Während sich Medienberichte auf die Öffnung des Seewegs konzentrierten, sind die Landübergänge nach wie vor die einzige angemessene Route für Hilfsgüter nach Gaza, um die 2,3 Millionen Menschen zu erreichen, die dringend auf humanitäre Hilfe angewiesen sind. Vor der aktuellen Notsituation wurden an jedem Werktag etwa 500 Lkw-Ladungen mit Gütern in den Gazastreifen gebracht - das sind durchschnittlich fast 10.000 Lkw-Ladungen mit kommerziellen und humanitären Gütern pro Monat.
Haq sagte, dass die UN nach monatelangen Gesprächen zugestimmt hätten, bei der Entgegennahme und Organisation von Hilfslieferungen für den Gazastreifen vom Schwimmdock aus zu helfen, "solange die Neutralität und Unabhängigkeit der humanitären Operationen gewahrt bleibt".
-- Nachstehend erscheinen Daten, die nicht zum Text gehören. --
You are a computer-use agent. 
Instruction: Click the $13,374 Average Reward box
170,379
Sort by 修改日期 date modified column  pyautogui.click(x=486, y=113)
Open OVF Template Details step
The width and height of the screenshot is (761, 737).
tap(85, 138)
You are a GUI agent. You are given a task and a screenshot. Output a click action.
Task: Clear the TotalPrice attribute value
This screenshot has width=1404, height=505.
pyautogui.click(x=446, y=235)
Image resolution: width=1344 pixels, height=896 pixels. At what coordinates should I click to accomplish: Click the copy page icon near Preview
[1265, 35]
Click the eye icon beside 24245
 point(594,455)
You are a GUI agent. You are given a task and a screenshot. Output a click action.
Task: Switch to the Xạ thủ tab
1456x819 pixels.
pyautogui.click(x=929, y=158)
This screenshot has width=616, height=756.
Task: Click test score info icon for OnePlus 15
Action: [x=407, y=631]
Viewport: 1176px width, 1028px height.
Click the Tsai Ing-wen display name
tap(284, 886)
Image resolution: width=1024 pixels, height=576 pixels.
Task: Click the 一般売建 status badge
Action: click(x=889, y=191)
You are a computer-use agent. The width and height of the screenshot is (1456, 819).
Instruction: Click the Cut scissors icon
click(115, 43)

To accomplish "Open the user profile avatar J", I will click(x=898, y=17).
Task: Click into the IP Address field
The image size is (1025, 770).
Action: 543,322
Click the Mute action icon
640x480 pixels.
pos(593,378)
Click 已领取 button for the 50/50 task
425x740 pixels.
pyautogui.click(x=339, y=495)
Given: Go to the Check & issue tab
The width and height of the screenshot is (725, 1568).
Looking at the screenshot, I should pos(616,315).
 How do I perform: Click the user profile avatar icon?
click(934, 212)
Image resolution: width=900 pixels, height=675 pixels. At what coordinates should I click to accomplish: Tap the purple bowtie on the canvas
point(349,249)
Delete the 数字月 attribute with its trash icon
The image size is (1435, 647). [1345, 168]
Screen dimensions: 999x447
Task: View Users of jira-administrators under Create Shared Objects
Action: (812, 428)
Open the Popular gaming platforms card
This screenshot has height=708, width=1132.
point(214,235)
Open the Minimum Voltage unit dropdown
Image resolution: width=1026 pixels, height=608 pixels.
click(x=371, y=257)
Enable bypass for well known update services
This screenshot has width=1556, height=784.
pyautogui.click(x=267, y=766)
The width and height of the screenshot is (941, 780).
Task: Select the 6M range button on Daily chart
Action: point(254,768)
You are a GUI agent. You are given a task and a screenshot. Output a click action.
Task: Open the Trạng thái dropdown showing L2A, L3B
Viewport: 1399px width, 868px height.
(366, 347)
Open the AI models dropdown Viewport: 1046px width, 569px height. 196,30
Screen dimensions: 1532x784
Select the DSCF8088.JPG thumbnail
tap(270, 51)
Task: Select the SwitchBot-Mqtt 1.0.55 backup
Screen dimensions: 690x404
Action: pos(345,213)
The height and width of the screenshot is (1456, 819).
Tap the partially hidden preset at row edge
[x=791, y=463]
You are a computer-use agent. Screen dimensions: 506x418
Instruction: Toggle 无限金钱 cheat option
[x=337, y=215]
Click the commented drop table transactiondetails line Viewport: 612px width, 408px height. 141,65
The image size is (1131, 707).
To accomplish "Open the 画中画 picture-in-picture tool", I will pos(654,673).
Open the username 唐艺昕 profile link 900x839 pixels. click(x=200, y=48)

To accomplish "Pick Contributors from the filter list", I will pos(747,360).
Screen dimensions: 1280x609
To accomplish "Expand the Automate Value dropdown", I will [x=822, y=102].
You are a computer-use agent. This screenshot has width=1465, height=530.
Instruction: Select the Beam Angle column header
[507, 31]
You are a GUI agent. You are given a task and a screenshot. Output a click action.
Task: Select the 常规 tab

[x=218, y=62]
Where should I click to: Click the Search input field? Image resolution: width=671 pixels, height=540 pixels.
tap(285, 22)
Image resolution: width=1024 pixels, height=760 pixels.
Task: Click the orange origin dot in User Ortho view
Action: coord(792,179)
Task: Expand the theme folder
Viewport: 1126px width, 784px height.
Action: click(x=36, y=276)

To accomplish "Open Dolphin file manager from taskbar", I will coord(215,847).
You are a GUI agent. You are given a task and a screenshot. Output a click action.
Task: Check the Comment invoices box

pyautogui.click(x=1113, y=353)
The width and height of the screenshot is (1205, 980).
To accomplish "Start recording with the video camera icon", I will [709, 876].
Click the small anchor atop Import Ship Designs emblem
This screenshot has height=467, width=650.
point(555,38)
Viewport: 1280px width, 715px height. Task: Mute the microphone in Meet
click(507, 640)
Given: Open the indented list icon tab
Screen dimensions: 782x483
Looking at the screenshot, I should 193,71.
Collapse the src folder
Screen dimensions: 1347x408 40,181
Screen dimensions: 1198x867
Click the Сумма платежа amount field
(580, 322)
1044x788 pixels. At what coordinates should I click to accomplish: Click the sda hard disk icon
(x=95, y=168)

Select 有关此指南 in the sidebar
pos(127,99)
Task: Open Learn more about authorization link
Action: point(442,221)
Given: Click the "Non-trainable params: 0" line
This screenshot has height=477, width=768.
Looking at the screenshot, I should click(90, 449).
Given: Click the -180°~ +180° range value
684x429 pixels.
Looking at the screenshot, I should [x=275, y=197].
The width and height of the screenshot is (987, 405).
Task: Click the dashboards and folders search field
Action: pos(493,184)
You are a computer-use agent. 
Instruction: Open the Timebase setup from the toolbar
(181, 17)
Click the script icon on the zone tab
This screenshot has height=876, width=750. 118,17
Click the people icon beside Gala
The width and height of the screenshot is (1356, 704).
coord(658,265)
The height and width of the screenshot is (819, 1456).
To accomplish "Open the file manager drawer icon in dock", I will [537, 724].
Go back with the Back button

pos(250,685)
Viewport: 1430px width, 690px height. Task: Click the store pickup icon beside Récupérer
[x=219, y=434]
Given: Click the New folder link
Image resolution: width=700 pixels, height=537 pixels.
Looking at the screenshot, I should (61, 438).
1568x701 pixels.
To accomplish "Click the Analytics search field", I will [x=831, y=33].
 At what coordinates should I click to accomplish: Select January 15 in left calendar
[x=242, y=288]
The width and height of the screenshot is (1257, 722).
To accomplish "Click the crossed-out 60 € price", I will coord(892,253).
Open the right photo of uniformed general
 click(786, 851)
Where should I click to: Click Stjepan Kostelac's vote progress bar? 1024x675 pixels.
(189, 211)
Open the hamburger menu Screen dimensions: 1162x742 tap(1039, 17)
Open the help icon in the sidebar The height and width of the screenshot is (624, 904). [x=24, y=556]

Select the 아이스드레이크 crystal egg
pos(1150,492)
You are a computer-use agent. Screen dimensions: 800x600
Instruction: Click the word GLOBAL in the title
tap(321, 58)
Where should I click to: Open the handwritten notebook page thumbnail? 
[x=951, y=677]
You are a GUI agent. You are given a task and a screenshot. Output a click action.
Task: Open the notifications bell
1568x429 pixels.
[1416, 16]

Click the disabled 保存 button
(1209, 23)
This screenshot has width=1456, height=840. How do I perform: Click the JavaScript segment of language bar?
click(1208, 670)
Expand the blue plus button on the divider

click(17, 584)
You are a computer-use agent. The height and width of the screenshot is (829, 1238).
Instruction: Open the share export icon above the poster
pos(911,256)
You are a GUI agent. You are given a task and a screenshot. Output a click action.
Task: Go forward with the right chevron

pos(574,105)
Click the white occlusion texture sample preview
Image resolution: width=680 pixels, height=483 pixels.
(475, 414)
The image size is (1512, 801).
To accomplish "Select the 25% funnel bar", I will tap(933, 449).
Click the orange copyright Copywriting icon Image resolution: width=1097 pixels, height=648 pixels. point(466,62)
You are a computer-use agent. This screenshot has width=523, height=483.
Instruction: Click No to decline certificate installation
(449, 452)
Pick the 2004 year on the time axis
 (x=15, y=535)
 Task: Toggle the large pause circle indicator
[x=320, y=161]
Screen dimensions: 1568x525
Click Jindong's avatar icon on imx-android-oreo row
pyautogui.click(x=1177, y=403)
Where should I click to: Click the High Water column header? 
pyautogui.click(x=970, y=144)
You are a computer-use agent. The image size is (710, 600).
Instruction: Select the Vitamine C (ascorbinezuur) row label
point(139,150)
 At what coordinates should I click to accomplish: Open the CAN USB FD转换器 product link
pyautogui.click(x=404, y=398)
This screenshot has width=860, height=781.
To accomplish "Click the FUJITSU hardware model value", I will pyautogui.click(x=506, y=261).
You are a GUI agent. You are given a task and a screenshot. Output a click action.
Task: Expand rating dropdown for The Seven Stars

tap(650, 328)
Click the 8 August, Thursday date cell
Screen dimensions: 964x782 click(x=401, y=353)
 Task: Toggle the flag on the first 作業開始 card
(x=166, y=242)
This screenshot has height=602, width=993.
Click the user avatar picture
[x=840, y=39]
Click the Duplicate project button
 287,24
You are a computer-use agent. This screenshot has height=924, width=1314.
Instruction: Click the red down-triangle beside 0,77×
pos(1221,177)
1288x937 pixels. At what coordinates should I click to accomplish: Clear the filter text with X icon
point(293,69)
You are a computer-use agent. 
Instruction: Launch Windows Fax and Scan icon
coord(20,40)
Vor dem jüngsten israelischen Angriff auf Rafah waren etwa 1,5 Millionen Palästinenser - Vertriebene und Bewohner - auf einem winzigen Streifen Land gefangen, den sie nicht verlassen konnten. Nach Angaben der Vereinten Nationen gibt es im Gazastreifen keinen sicheren Zufluchtsort.
Insgesamt wurden etwa 1,7 Millionen Menschen - mehr als 75 Prozent der Gesamtbevölkerung des Gazastreifens - durch israelische Militärangriffe oder israelische Evakuierungsbefehle vertrieben. Unter den durch den Krieg entwurzelten Menschen befinden sich 1 Million Kinder, darunter etwa 17.000 unbegleitete oder getrennte Jungen und Mädchen.
Die Hälfte der Bevölkerung des Gazastreifens - etwa 1,1 Millionen Menschen - ist von katastrophalem Hunger und Auszehrung bedroht, wobei im nördlichen Gazastreifen eine Hungersnot droht oder bereits eingetreten ist. Die gesamte Bevölkerung des Gazastreifens - etwa 2,3 Millionen Menschen - leidet unter einem hohen Maß an akuter Ernährungsunsicherheit und ist dringend auf Hilfe angewiesen.
Seit dem 7. Oktober letzten Jahres wurden im Gazastreifen mehr als 35.300 Menschen, zumeist Frauen und Kinder, von israelischen Sicherheitskräften getötet und mehr als 79.200 weitere verletzt. Mehr als 10.000 weitere Menschen sind vermutlich unter den Trümmern im Gazastreifen begraben und gelten als tot.
Unter den Todesopfern befinden sich mehr als 14.500 Kinder und mehr als 9.500 Frauen. Zu den Toten gehören mindestens 262 Mitarbeiter von Hilfsorganisationen, 193 UN-Mitarbeiter, 493 Mitarbeiter des Gesundheitswesens und 147 Journalisten.
Weitere Informationen
Vollständiger Text: Erneut ist fast die Hälfte der Bevölkerung von Rafah, oder 800.000 Menschen, auf der Straße, da sie gezwungen waren zu fliehen, seit die israelischen Streitkräfte am 6. Mai die Militäroperation in dem Gebiet begonnen haben, Philippe Lazzarini, UNRWA-Generalkommissar, Stellungnahme, veröffentlicht am 18. Mai 2024 (in Englisch)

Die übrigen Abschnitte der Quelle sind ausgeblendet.